> [The problem]: In your copy of the records, include every word exactly and no pictures.

Stored items
□ □ □
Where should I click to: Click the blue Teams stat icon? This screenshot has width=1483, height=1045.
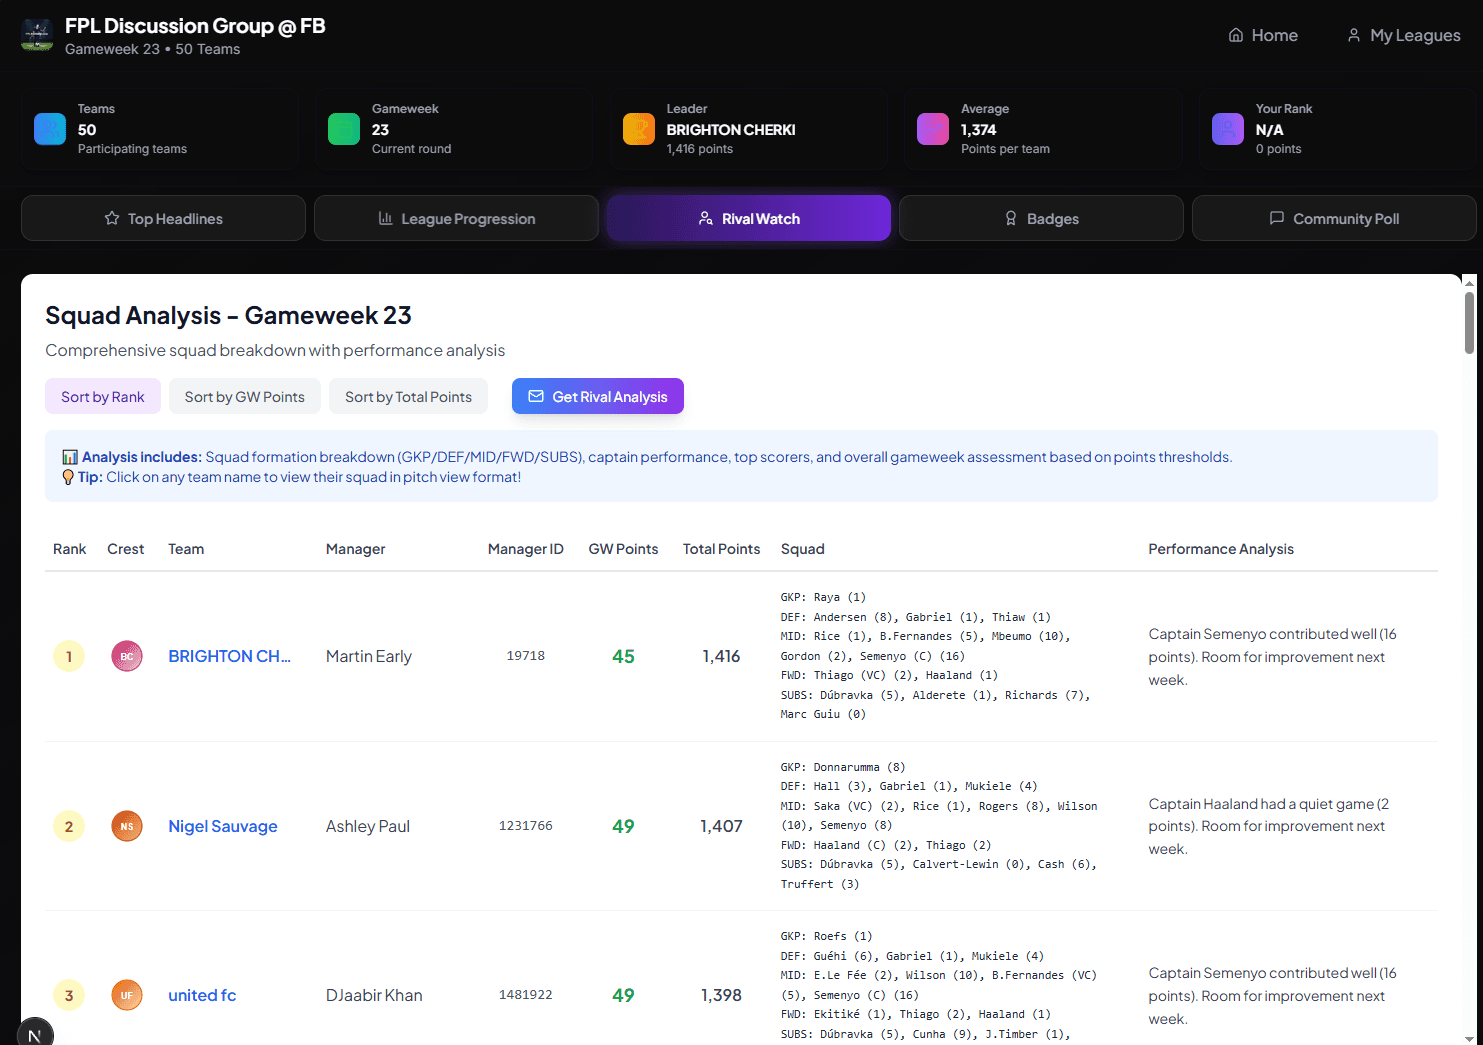coord(50,129)
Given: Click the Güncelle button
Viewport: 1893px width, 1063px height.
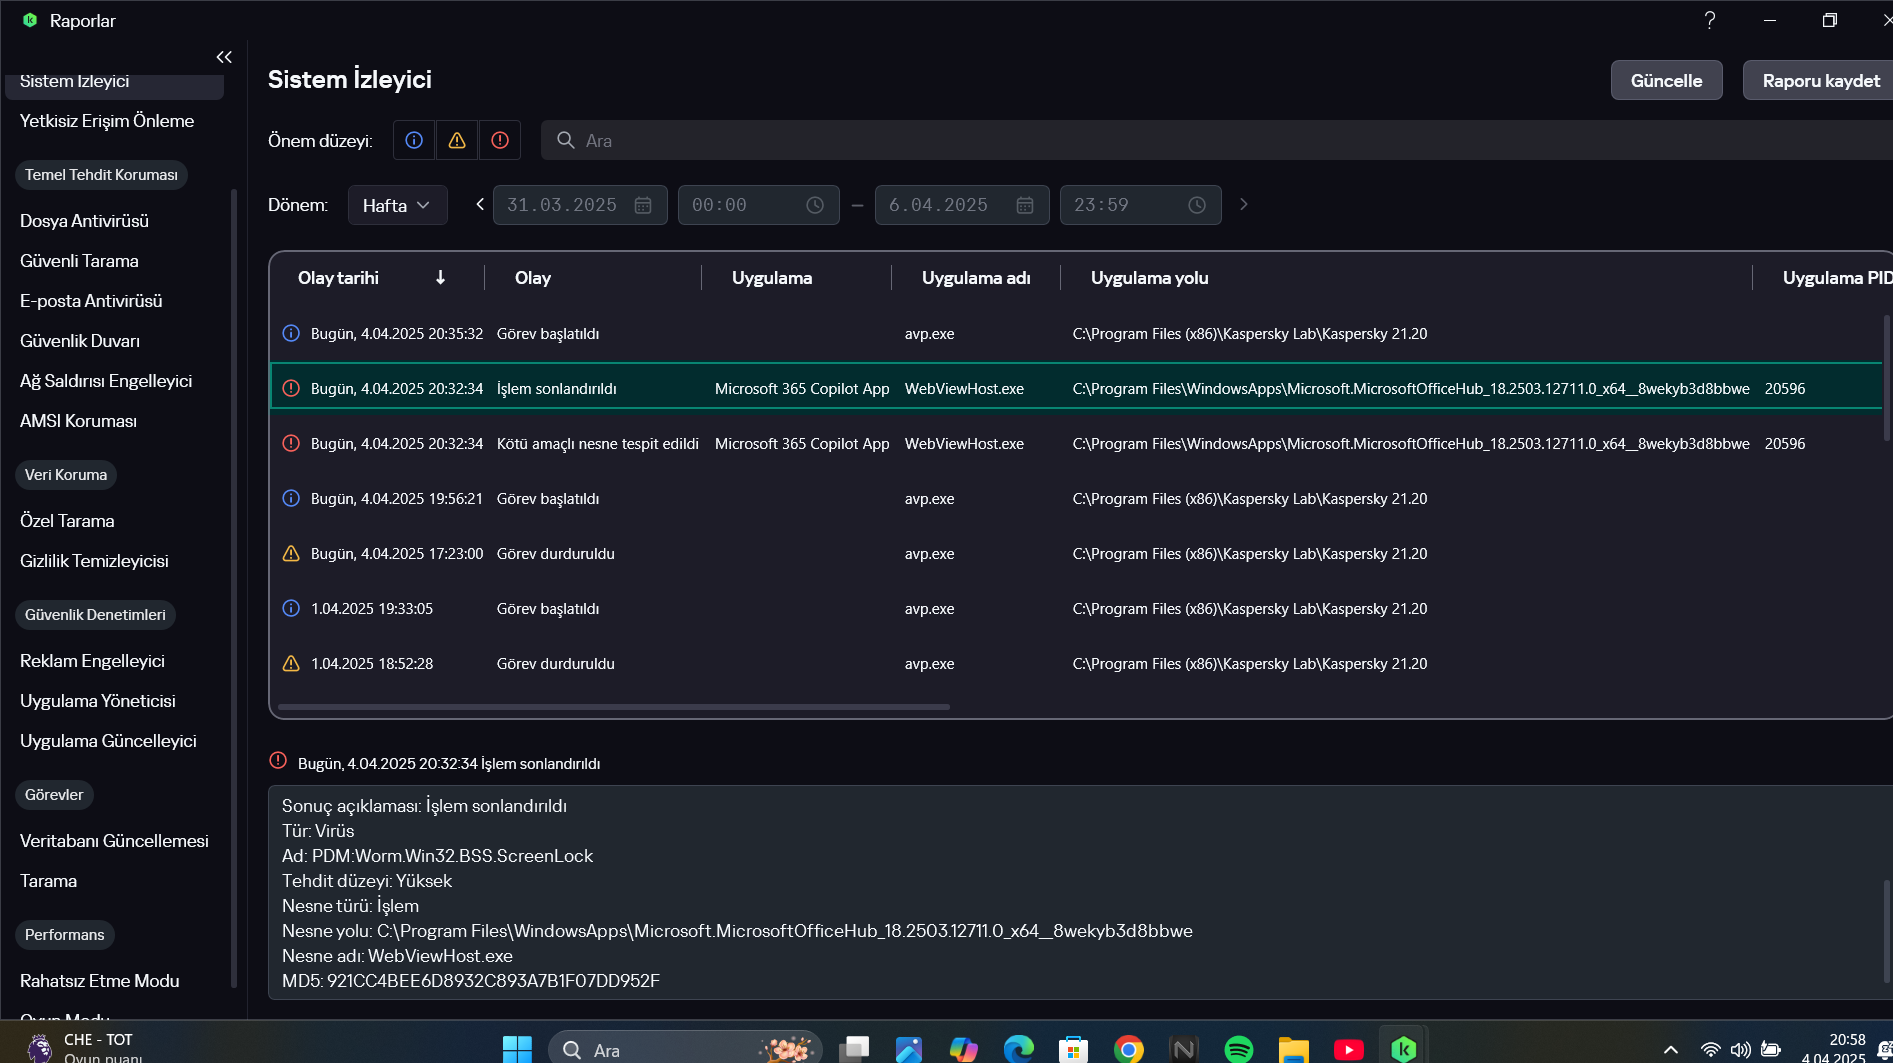Looking at the screenshot, I should click(x=1666, y=80).
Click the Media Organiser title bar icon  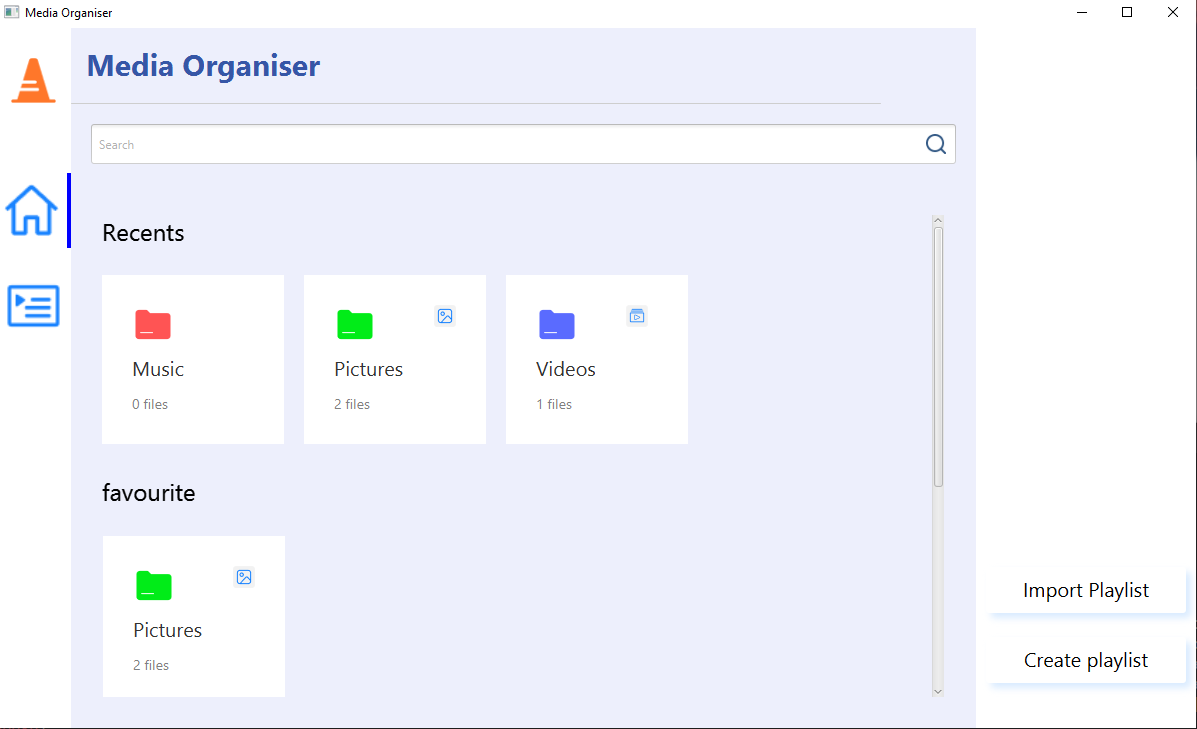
□ □ □
> [Solved problem]:
Where should I click to: Click the blue Teams stat icon? This screenshot has width=1483, height=1045.
coord(50,129)
Given: Click the Güncelle button
Viewport: 1893px width, 1063px height.
Looking at the screenshot, I should click(x=1666, y=80).
Click the Media Organiser title bar icon  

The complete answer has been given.